In the image below, each row corresponds to an input image, and each column is a class. The predicted class for each image can be identified by finding the highest similarity value in its row. We can see by this plot that the network has become much better at transforming input images into symbols which are similar to the class labels:

#compute the symbols which the network produces from images
symbols_1 = network.apply(params, images_full[0:batch_size,...])
#show each image symbol's similarity to the class symbols
plot_similarity(symbols_1[0:20,...])

png

To calculate the network’s overall classification accuracy, we simply calculate the average rate its predicted labels match the true labels:

def accuracy(network, params, x, y, class_codebook = class_codebook):
    classes = predict(network, params, x, class_codebook)
    accuracy = jnp.mean(classes == y)

    return accuracy

Our accuracy on the test set is 89%, and accuracy on the original training set is slightly higher at 92%:

test_acc = accuracy(network, params, x_test, y_test).item()
print("Test accuracy is", test_acc)

train_acc = accuracy(network, params, images_full, labels_full)
print("Training accuracy is", train_acc)
Test accuracy is 0.8899999856948853
Training accuracy is 0.91373336

Furthermore, now that images can be transformed into symbols, we can compute with them in the same ways we’ve previously demonstrated: these symbols can be compared against lists and constructed into graphs. For example, let’s compute if a given image belongs to the set of [T-Shirt, Pullover, Shirt]:

clothing_set = bundle_list(tshirt, pullover, shirt)

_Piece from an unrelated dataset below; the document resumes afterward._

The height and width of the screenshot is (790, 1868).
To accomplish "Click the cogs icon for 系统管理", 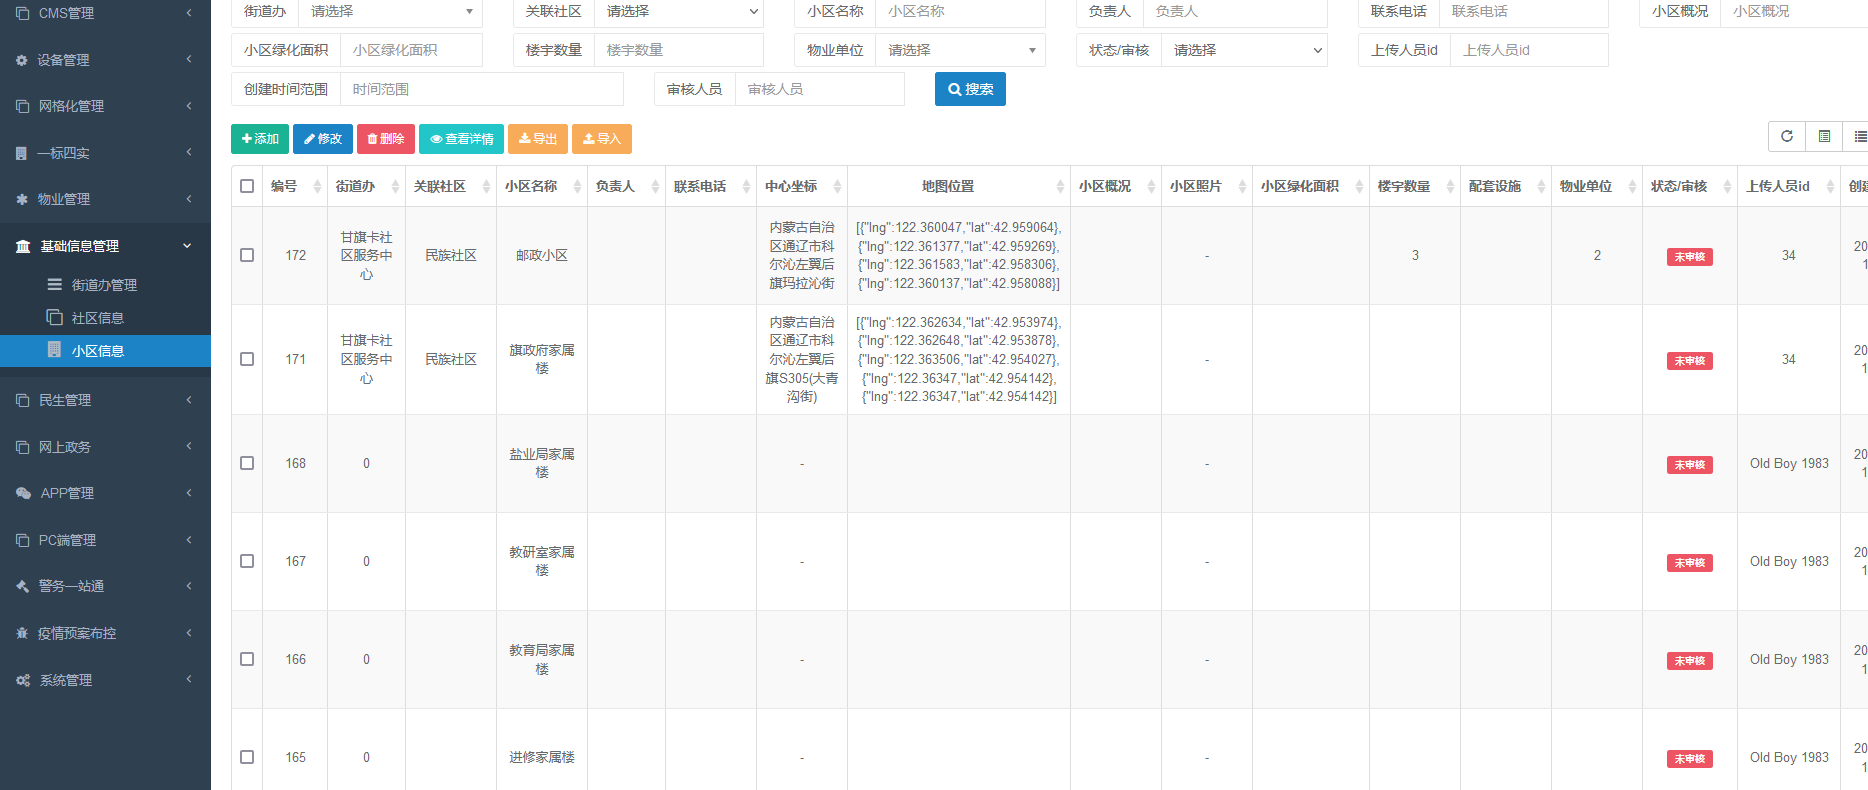I will click(x=23, y=680).
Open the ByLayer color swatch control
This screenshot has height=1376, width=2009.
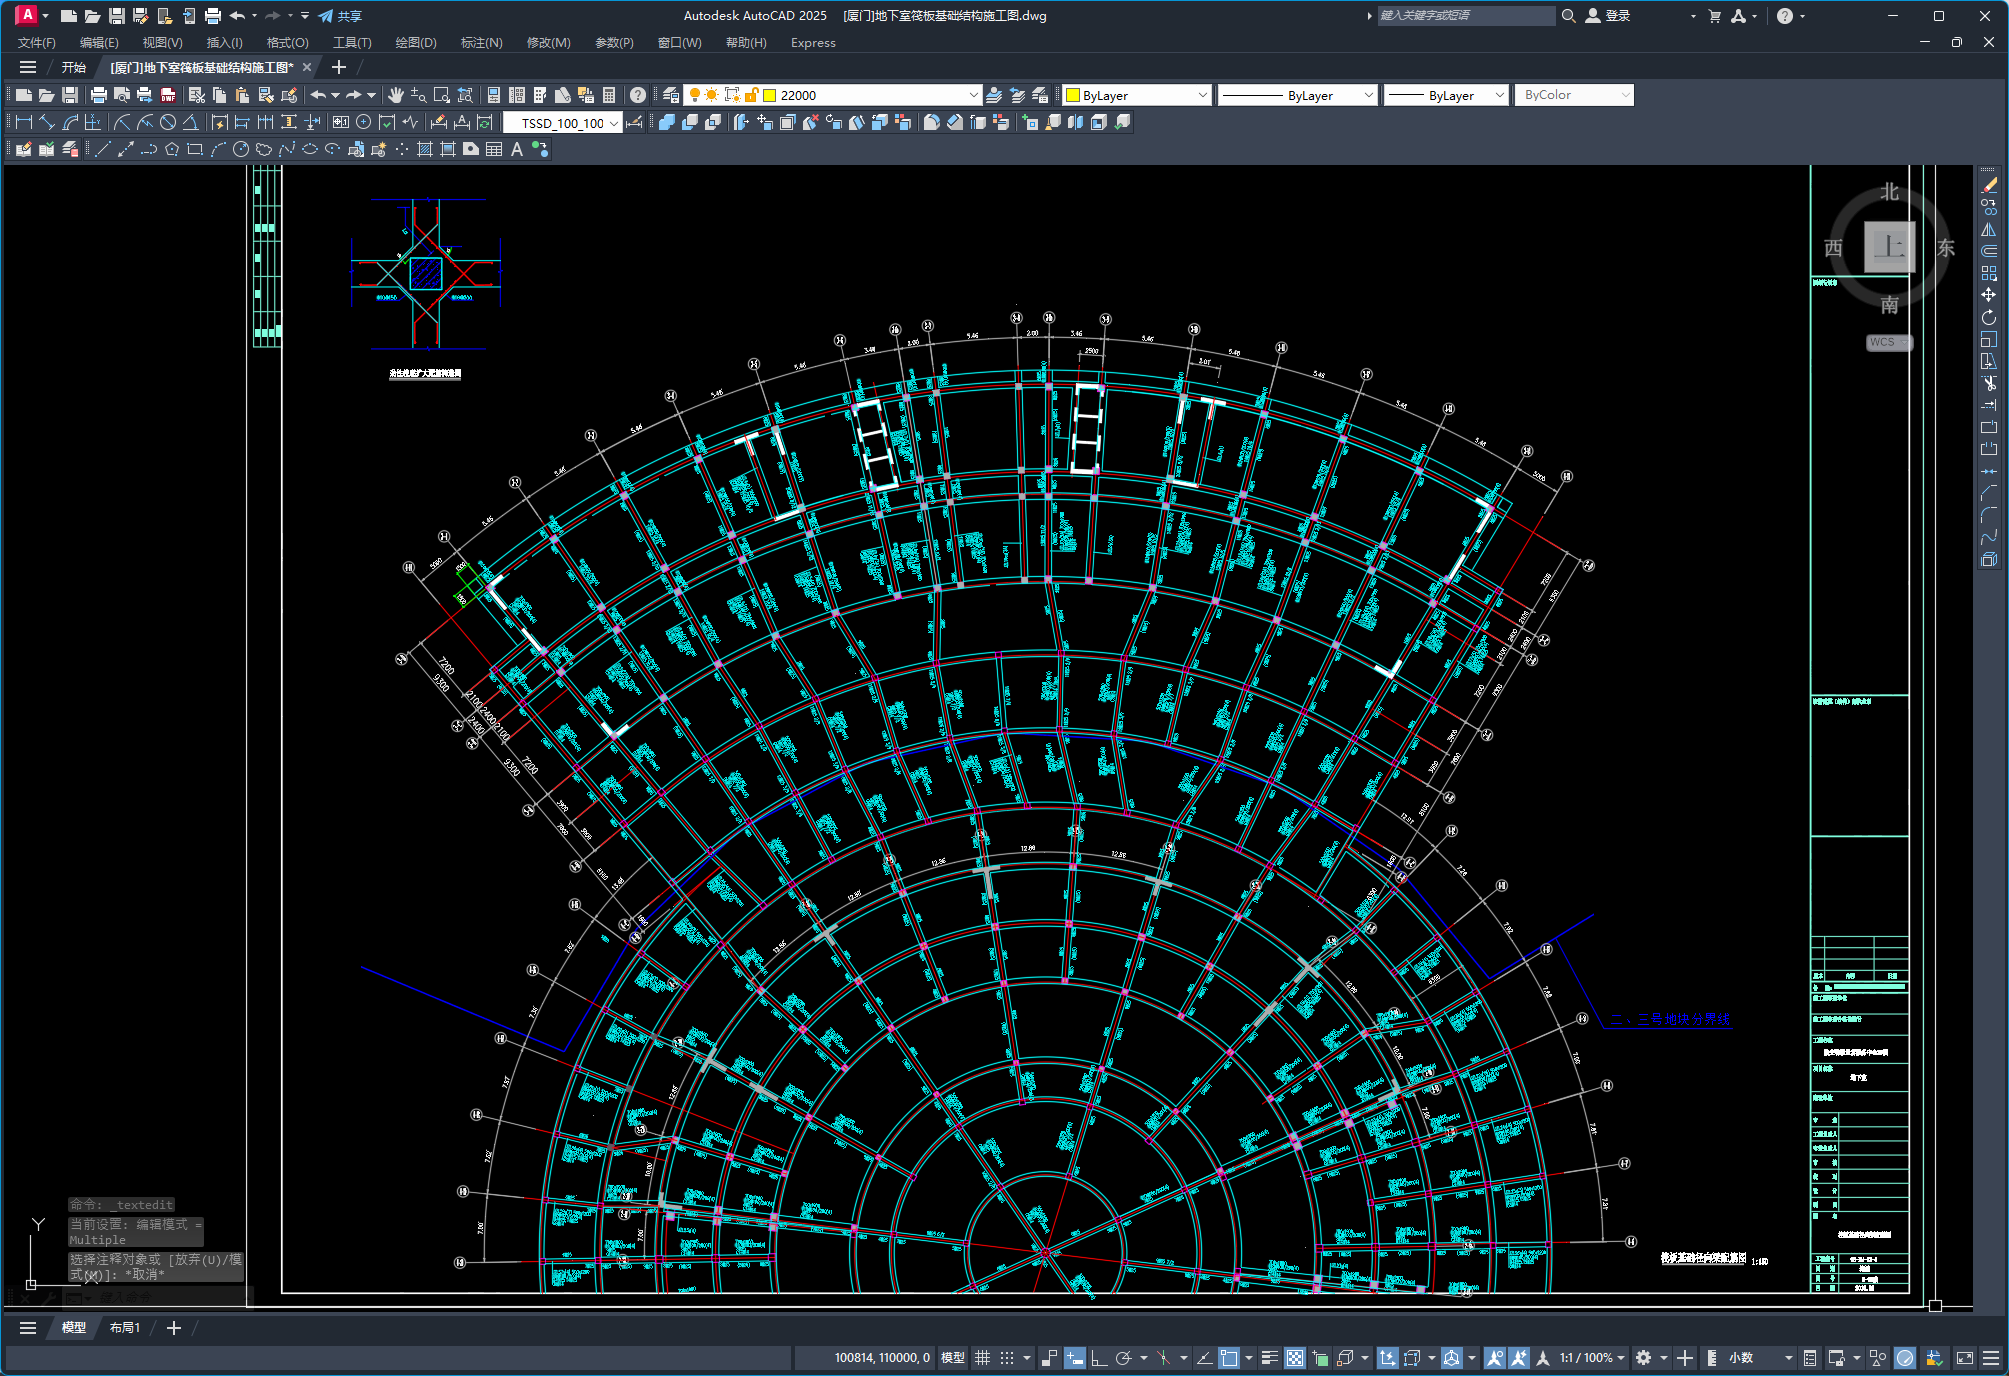tap(1138, 95)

As we can see, the symbol produced from an image of a pullover is similar to this set:

similarity(symbols_1[0:1,...], clothing_set).item()
0.5237522125244141

But the symbol produced from an image of trousers is not:

similarity(symbols_1[1:2,...], clothing_set).item()
0.08248300105333328

This is a simple demonstration that we can incorporate the symbols produced by a neural network to do the types of vector-symbolic computations we’ve demonstrated previously (e.g. constructing advanced data structures and comparing them directly).

Conclusion

In this tutorial, we’ve demonstrated how a neural network can be used to transform conventional data - in this case, images - into vector-symbols. We accomplished this by creating a network which maps an input image into the same domain as our vector-symbolic architecture. This network was then trained to map each input image into a symbol which was similar to the image’s matching class label.

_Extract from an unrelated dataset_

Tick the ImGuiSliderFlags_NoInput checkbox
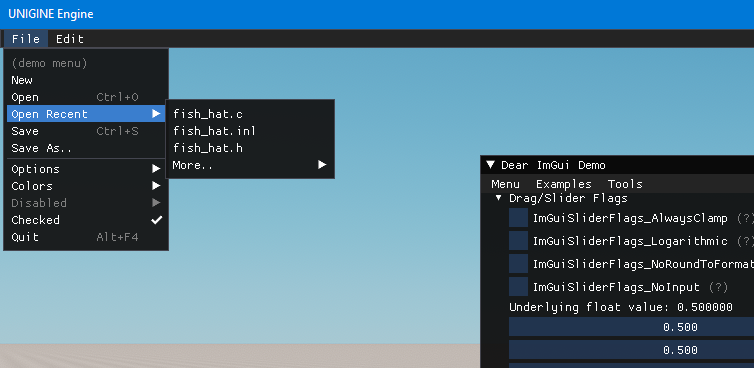 click(518, 287)
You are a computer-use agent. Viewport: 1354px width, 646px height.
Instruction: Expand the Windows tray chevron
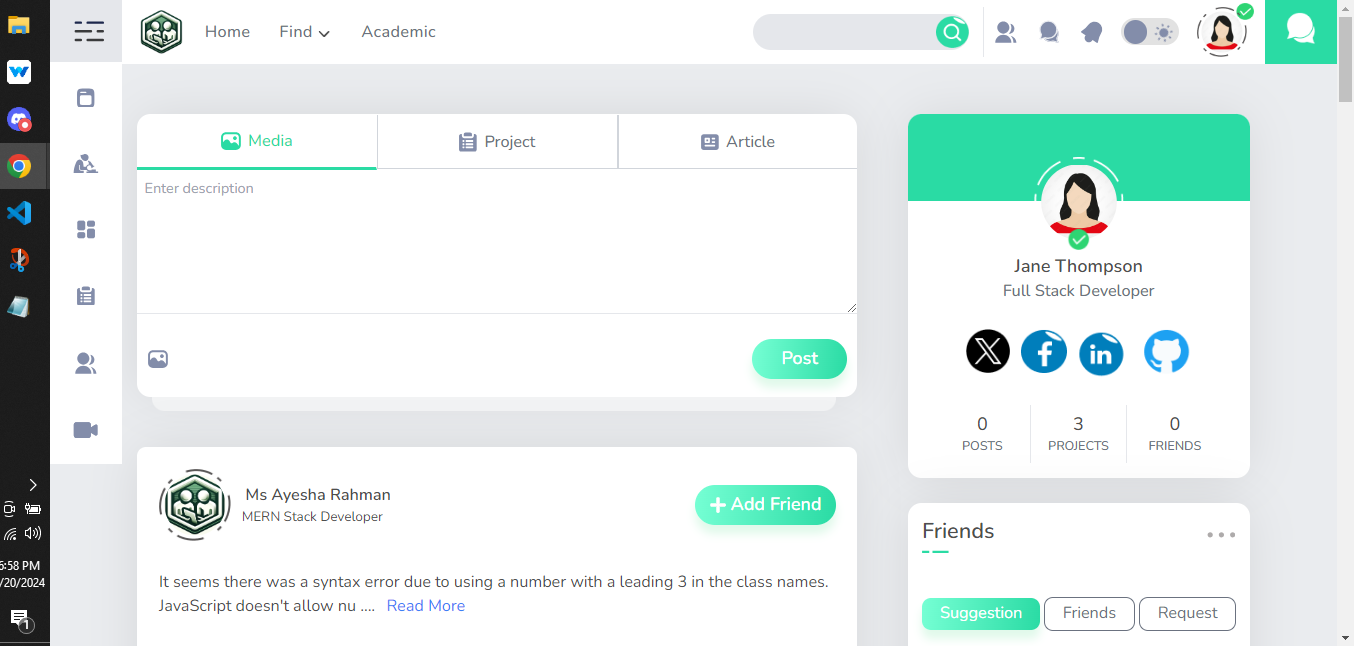click(x=33, y=484)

However, this is far from the only way in which natural data and/or neural networks can be integrated with vector-symbolic architectures. Images can be also be transformed into composite representations of an image or learn the relationships between different symbols. In many ways, the exploration of ways to integrate these two tools - vector-symbolic computations and neural networks - has just begun.

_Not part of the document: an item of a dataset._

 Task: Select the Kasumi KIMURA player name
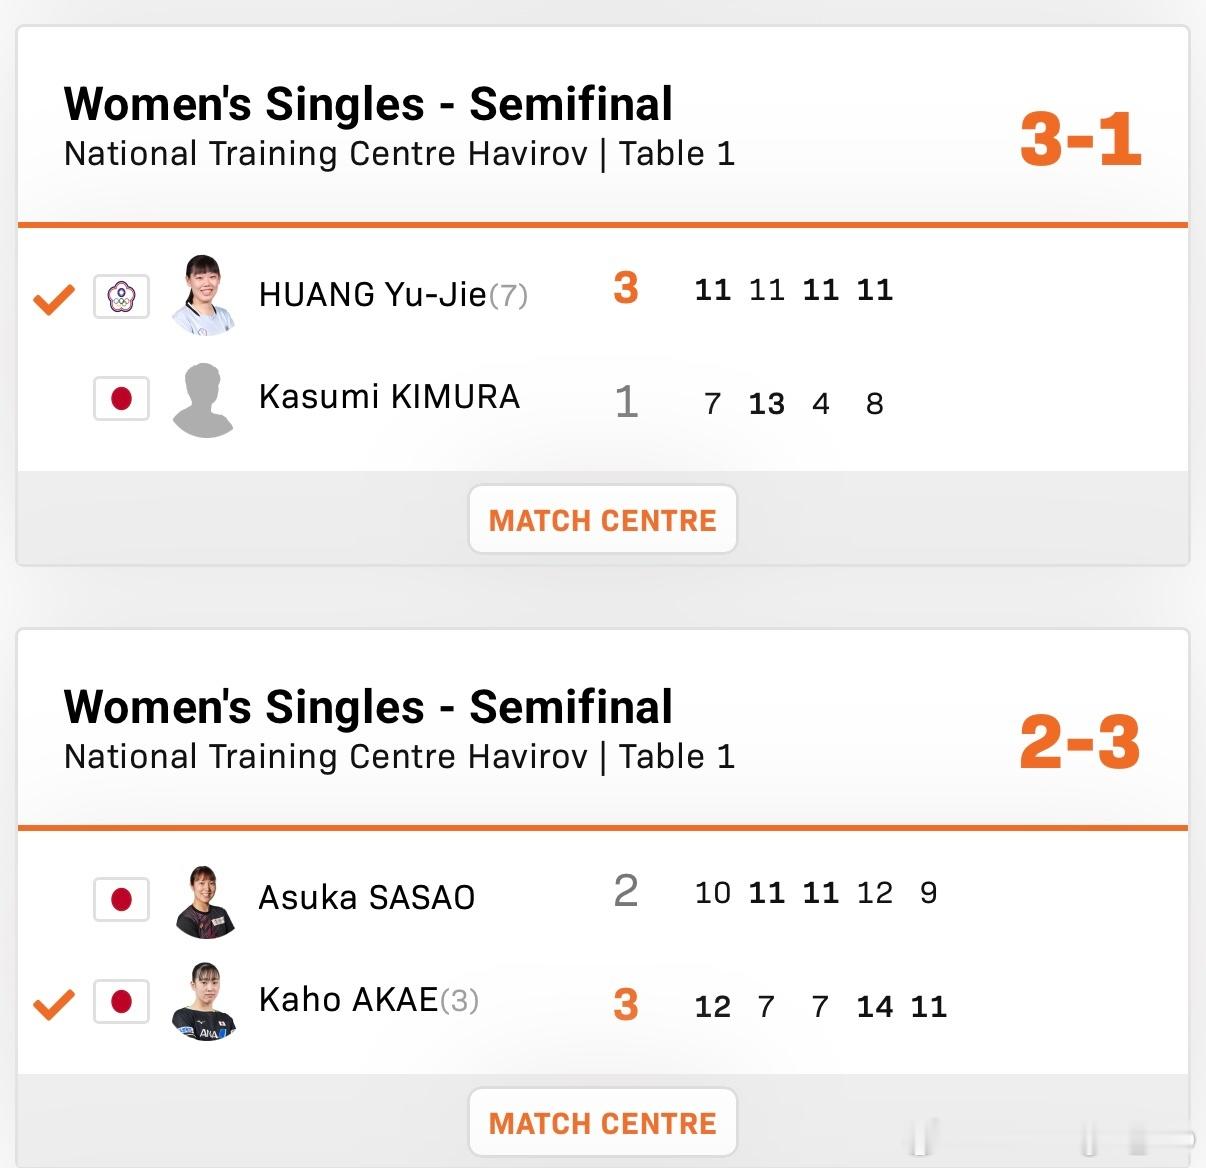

This notebook concludes this 4-part series of tutorials introducing vector-symbolic architectures. To recap this series, we first introduced the basic elements of VSAs: vector-symbols and the similarity metric between them. We then demonstrated vector-symbolic operations: bundling and binding. Finally, we discussed how neural networks can be used to map real-world data into vector-symbols.

For those interested in learning more, recent surveys into VSAs can provide a much more comperehensive explanation of their operations, applications, and challenges. The VSA-Online group also organizes regular talks in ongoing research using VSAs.